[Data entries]
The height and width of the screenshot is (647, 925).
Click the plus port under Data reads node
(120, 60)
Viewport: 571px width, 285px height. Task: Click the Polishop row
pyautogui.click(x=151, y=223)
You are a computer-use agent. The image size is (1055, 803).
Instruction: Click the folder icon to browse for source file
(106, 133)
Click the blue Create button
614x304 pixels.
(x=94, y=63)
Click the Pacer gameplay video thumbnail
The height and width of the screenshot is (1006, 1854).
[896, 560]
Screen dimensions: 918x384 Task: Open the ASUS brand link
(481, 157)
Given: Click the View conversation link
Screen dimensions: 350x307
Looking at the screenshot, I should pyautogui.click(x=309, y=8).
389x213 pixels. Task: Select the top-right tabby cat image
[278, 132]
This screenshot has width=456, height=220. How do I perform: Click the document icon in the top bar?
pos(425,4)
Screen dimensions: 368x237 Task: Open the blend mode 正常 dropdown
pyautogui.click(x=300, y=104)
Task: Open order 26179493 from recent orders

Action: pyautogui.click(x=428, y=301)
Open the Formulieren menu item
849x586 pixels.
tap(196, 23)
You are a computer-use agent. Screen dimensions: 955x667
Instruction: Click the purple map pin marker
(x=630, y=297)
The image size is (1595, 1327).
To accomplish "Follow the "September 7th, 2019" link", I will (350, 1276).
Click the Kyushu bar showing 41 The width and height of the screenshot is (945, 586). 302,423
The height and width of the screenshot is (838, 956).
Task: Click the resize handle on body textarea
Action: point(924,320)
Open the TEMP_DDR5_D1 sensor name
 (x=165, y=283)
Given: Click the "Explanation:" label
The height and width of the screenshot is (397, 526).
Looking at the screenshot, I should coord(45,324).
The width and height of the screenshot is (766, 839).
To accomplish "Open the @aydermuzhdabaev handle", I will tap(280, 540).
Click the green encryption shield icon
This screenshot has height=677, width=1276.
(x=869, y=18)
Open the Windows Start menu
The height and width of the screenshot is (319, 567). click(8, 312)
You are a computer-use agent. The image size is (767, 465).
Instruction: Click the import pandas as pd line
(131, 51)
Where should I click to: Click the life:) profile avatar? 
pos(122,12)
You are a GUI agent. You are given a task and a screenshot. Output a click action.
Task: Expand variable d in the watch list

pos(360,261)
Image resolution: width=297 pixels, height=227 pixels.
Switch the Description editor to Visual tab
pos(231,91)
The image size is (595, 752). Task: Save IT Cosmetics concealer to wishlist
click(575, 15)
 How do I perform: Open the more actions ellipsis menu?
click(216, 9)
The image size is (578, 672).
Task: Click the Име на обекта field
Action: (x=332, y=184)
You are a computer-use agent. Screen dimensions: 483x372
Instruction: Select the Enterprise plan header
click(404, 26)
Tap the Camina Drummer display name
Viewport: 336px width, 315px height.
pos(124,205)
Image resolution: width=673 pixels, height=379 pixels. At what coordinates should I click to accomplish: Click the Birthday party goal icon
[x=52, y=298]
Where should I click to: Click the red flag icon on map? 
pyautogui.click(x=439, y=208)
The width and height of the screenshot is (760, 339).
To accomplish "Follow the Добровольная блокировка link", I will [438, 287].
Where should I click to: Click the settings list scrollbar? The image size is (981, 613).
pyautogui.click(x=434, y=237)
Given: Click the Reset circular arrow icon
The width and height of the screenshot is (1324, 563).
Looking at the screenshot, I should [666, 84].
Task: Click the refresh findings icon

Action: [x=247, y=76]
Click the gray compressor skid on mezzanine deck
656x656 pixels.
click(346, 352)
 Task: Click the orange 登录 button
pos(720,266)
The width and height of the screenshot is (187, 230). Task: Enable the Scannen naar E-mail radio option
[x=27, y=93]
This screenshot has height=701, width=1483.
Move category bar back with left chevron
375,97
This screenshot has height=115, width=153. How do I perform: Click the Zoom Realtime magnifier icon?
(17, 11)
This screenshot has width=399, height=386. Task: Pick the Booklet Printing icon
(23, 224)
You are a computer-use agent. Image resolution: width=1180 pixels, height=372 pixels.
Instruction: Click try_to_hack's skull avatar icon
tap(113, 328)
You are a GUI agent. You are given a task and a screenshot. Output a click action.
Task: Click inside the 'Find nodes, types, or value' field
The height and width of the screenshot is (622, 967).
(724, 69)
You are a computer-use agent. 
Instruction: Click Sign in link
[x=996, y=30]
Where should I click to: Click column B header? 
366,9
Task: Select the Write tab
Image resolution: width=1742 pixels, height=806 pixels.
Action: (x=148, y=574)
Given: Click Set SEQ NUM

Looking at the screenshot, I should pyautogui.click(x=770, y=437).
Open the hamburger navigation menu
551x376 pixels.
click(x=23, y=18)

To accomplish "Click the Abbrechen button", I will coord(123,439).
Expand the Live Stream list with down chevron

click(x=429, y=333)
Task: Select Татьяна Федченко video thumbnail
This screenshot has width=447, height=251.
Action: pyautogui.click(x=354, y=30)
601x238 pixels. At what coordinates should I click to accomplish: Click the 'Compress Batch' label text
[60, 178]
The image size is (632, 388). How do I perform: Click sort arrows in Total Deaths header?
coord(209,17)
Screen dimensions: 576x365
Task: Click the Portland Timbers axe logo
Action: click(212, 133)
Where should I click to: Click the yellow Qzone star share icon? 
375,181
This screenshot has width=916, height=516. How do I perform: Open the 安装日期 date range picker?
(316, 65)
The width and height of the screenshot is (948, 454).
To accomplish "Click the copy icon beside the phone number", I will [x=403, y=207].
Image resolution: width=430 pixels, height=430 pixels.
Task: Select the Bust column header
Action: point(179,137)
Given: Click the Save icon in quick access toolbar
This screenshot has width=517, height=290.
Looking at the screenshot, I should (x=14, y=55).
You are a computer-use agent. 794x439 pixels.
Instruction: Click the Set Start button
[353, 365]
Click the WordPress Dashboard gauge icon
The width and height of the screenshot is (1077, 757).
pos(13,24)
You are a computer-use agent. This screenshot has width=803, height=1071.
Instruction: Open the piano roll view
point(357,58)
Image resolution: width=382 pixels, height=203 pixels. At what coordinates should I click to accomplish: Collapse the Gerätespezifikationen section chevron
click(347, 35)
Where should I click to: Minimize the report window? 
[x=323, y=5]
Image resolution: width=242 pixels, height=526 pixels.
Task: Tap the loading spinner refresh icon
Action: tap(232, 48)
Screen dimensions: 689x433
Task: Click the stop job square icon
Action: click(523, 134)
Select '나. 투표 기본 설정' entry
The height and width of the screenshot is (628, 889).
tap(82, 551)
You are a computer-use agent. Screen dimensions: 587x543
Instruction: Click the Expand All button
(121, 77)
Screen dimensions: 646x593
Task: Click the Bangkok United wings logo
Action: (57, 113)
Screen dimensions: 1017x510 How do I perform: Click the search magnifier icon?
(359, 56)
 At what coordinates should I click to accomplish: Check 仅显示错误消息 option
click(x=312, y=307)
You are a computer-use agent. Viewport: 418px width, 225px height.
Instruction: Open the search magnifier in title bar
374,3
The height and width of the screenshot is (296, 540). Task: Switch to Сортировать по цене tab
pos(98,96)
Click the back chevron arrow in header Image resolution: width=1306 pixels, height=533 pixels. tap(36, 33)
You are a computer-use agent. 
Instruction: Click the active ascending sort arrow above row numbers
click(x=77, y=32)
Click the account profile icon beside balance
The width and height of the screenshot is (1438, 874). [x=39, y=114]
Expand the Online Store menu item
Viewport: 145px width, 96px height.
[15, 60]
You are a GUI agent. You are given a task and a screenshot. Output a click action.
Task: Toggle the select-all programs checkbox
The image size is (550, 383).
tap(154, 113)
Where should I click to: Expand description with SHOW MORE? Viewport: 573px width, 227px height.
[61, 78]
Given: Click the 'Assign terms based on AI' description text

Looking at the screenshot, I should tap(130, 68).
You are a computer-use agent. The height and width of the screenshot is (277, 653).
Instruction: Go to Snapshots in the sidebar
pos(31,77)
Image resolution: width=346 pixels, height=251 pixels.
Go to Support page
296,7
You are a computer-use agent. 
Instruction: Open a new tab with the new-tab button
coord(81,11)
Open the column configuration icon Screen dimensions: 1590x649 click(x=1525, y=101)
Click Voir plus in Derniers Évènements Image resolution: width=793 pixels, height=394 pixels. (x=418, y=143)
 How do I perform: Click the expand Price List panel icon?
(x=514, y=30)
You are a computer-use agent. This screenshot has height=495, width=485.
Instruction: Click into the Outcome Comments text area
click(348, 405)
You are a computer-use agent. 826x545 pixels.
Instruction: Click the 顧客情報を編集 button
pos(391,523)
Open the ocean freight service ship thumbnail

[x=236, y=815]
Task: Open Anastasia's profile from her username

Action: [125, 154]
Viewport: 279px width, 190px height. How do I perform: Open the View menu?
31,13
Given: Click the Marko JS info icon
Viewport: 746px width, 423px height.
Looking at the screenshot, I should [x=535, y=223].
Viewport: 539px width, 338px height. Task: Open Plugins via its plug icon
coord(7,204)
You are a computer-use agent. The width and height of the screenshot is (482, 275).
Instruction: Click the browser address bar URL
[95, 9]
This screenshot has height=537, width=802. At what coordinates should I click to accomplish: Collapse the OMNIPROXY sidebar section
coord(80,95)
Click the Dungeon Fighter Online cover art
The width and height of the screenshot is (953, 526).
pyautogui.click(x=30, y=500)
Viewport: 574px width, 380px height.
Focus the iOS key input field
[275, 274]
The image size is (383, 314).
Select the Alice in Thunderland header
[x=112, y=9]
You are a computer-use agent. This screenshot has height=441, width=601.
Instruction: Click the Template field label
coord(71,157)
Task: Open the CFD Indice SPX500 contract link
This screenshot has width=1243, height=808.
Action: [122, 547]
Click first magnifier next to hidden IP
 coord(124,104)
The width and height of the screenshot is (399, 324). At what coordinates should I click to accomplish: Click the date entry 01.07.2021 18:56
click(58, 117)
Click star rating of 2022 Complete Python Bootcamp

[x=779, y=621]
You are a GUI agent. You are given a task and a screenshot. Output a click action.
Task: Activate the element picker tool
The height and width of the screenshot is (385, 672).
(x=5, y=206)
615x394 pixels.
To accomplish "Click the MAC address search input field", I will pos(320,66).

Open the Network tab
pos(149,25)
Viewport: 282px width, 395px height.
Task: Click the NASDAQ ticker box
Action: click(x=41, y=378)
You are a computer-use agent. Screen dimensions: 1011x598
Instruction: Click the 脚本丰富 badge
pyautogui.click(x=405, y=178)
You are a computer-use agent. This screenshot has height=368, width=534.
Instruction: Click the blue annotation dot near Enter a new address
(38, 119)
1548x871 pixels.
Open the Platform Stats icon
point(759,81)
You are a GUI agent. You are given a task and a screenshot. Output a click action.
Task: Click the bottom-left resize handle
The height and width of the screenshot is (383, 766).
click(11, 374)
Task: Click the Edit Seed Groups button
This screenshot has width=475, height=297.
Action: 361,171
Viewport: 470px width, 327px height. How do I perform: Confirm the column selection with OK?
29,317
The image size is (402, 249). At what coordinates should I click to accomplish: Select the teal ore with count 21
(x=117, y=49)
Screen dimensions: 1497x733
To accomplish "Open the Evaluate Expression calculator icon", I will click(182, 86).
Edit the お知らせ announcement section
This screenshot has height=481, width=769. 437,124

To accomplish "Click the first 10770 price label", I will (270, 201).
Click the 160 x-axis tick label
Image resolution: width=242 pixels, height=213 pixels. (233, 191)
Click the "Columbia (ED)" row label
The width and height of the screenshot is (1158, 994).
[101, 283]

* **INSTRUCTIONS TO FOLLOW**:
Taking the records above, retype every line from the one with "Instruction: Click the browser" down to the one with "Click the Dungeon Fighter Online cover art", exactly and with nothing else.

* **TASK ANSWER**:
Instruction: Click the browser address bar URL
[95, 9]
This screenshot has height=537, width=802. At what coordinates should I click to accomplish: Collapse the OMNIPROXY sidebar section
coord(80,95)
Click the Dungeon Fighter Online cover art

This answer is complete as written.